We continued all night and into the morning, when Pascale took over and I went to bed. Later in the afternoon, at 3 p.m., we were getting close to Manzanillo, and the engine died again. At least this time we weren't in the dark. I checked the filters, bled the jets, and got the engine started again after an hour. By this time we were getting tired and it was getting late... we would no longer be able to make it to Barra in daylight. So we decided to head to Manzanillo and drop anchor at Las Hadas. We dropped anchor just as the sun was setting, had a very light snack, and then the entire crew drifted off to blissful sleep. I noticed, that when I had the boat in reverse gear, I could not get the engine up to normal rpms.
The next morning we had a leisurely breakfast and pulled up the anchor at 11 a.m. As I applied throttle in forward gear, I found I could only get the engine up to idle speed, even at full throttle. Putting the boat into neutral, I revved the engine and it went up to the normal 2500 rpm. Putting it into forward gear again, it went into the normal 2500 rpm this time. (very strange).
We counted our blessings and headed back out to sea, hoping to make the passage from Manzanillo to Barra in 4 to 5 hours. The morning sea state was better now, smaller swells (3 to 4 feet instead of the 6 to 8 foot waves we had the day before). Running with both the sails and the engine we were able to maintain 6 to 7 knots most of the way.
By the afternoon the winds had increased again to 24 knots, and we had big waves again, right on the nose. We were about 1 hour from Barra, and eagerly anticipating our imminent arrival, and suddenly the engine died. Again.
This time I started to analyze the fuel system. I found that I could not get fuel from the tanks to the filters. Perhaps there's some blockage in the tanks (like algae buildup and scum?) In other words, there was no fuel flow coming out of the tanks going into the filters. No wonder the engine was having trouble!
We had two 5 gallon jerry cans on deck with diesel fuel in them. I jury rigged a rubber hose leading from a jerry can in the cockpit, down the the input of one of the fuel filters.
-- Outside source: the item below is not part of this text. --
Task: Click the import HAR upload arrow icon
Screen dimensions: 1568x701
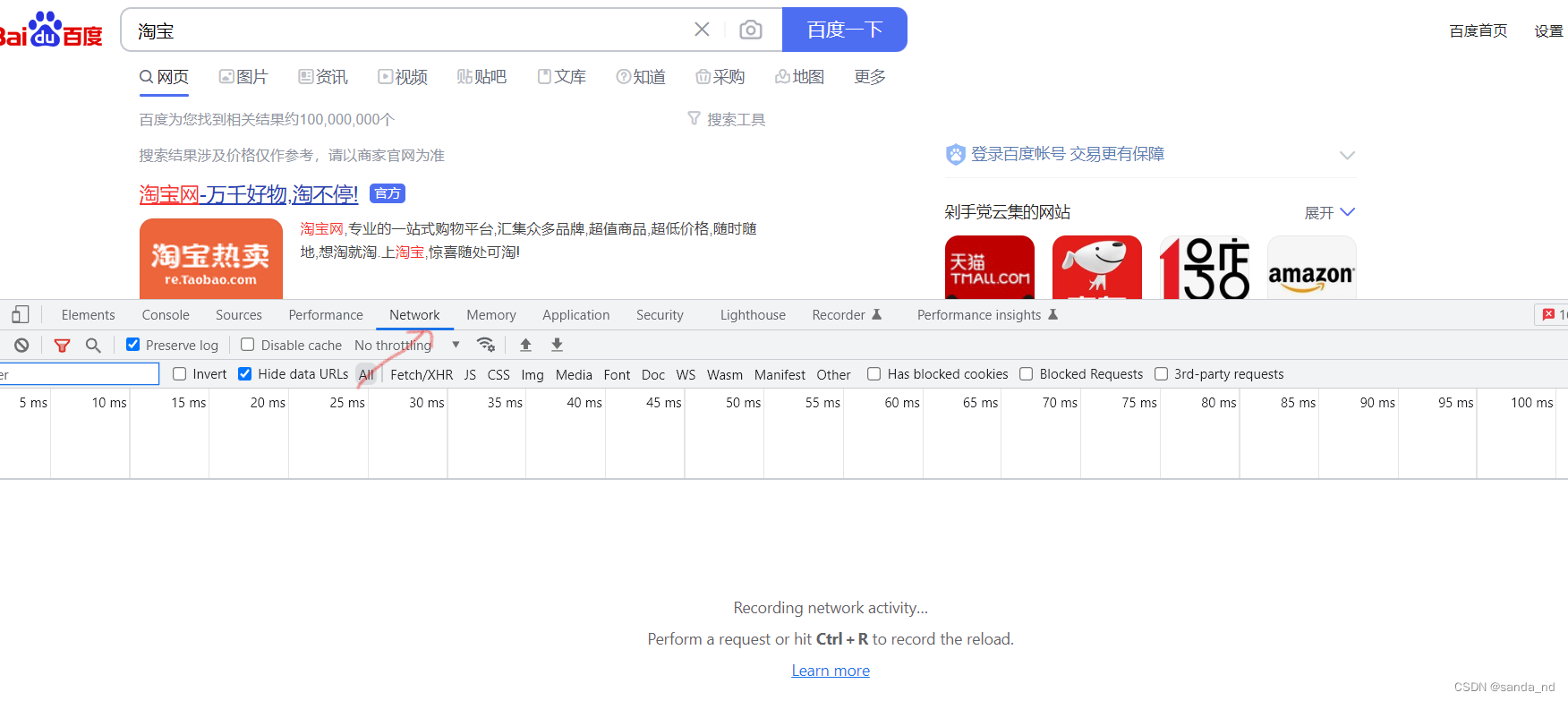Action: tap(526, 345)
Now all of a sudden I was getting fuel at the fuel injector pump bleed screw, whereas before I was not getting much.
But then, Francois, who was at the wheel, said we had to tack, as we were getting too close to shore. So I joined Francois and Pascale in the cockpit to help with the tacking manoeuvre. We tacked and hove to.
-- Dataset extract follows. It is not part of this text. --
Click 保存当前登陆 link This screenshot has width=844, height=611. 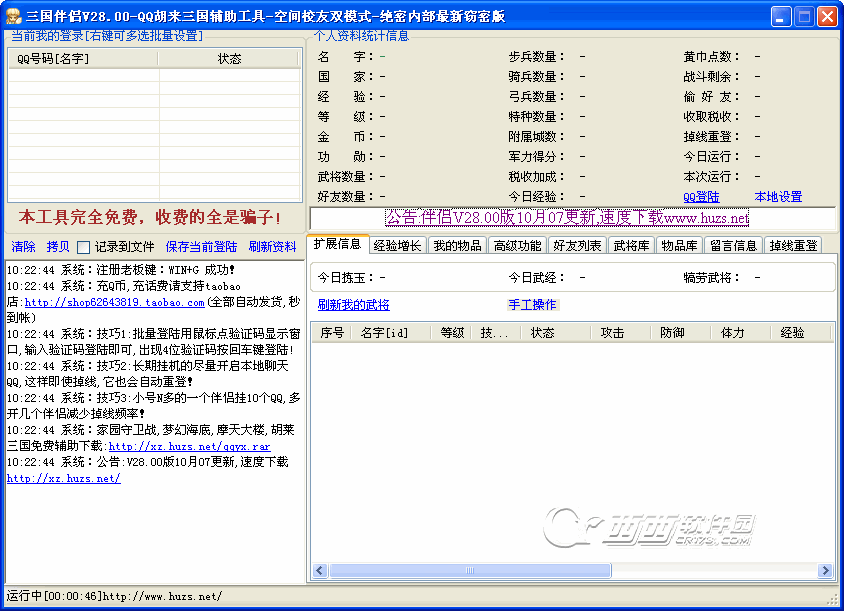201,247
When I got back to the engine, the bleed screw that I had set aside on a tray, had fallen into the bilge under the engine. The bleed screw was gone, I couldn't find it. Without the bleed screw, there would be no way to get the engine started. What's more, with the excellent fuel flow now coming from the elevated jerry can, we had a geyser of fuel coming out of the hole where the bleed screw was. I had to have Pascale keep a finger on the hole to stop the fuel flow while I searched for the bleed screw.
Unable to find it, I looked for another same sized metric bolt elsewhere on the engine that might be non-essential. I located a bolt holding a bracket, tried it out, and it was the right size but 1/4 inch too long. I got out the grinder and cut off the end of the bolt to make it fit. Success! The newfound bolt fit the bleed screw hole perfectly. After bleeding the air out of the injectors, I got the engine started and we ran the engine off of that jerry can, all the rest of the way to Barra.
We arrived in the harbor, weary and grateful, around 6 PM (the attached photo was taken by a guest at the hotel). We thought the drama was over. This was not to be.
We pulled into the harbor and approached our slip. We wanted to back into the slip stern-in, so I took the boat past the slip, planning to back into the slip afterwards. I put the boat in reverse gear and... nothing. The engine won't turn more than 1000 rpm. I have no ability to stop the boat's forward motion, much less back it up into the slip. We narrowly missed colliding with the bows of some other boats in the marina. Luckily there were guys on the dock to help us. We instead pulled into another slip further down the marina where we could go bow-in.
So here we are, trying to figure out what has gone wrong. We are thinking that the culprit is dirty fuel tanks, and possibly some of the dirt has gotten into the fuel injection pump.